■ WHAT YOU ARE ASKED TO DO
Once the line with "Task: Click the" is reached, output it and every line after it, exactly, through the end of the records below. Pictures are skipped.

=== Section Start ===

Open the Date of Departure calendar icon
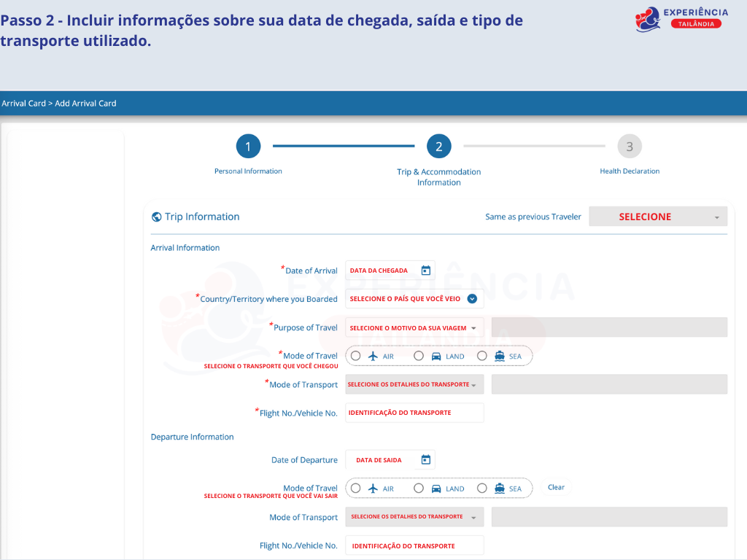The height and width of the screenshot is (560, 747). (x=426, y=460)

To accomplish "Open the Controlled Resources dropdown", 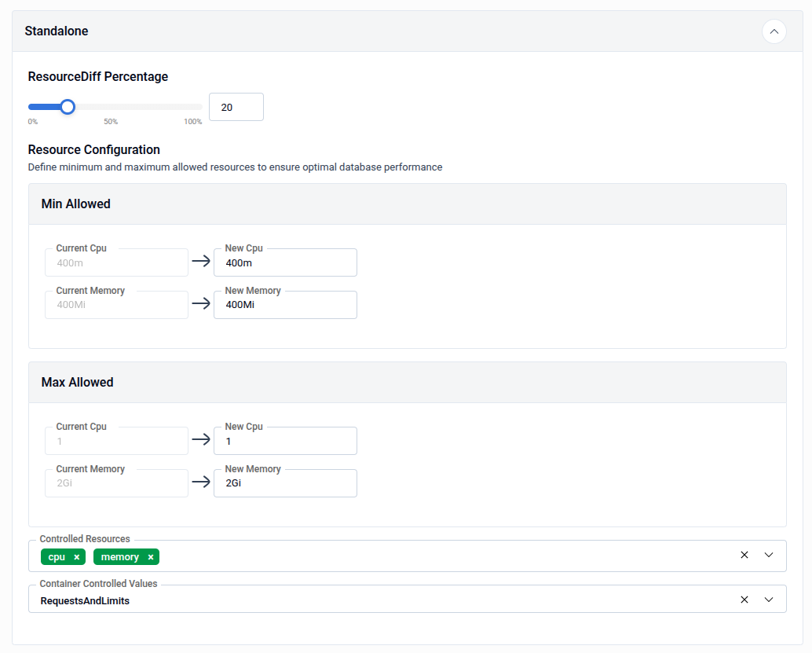I will [769, 555].
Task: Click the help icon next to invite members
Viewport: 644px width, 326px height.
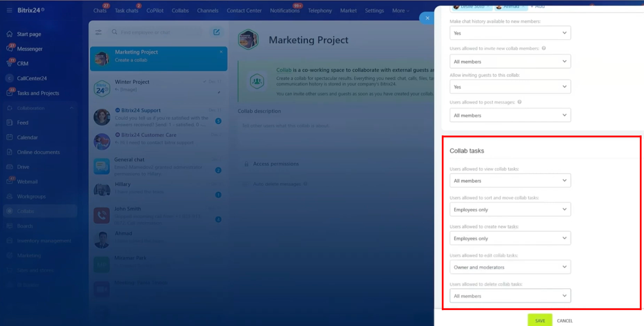Action: pyautogui.click(x=544, y=49)
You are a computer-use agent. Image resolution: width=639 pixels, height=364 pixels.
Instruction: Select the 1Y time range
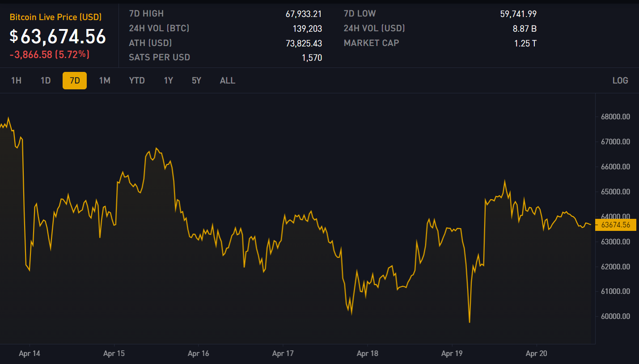[169, 80]
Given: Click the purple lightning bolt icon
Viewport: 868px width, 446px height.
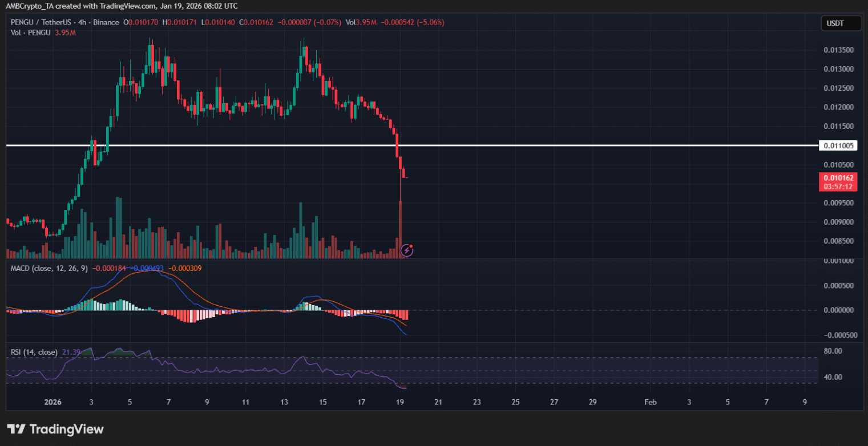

=== Section End ===

■ THE ANSWER
Task: Click the help icon next to invite members
Viewport: 644px width, 326px height.
Action: pyautogui.click(x=544, y=49)
You are a computer-use agent. Image resolution: width=639 pixels, height=364 pixels.
Instruction: Select the 1Y time range
[169, 80]
Given: Click the purple lightning bolt icon
Viewport: 868px width, 446px height.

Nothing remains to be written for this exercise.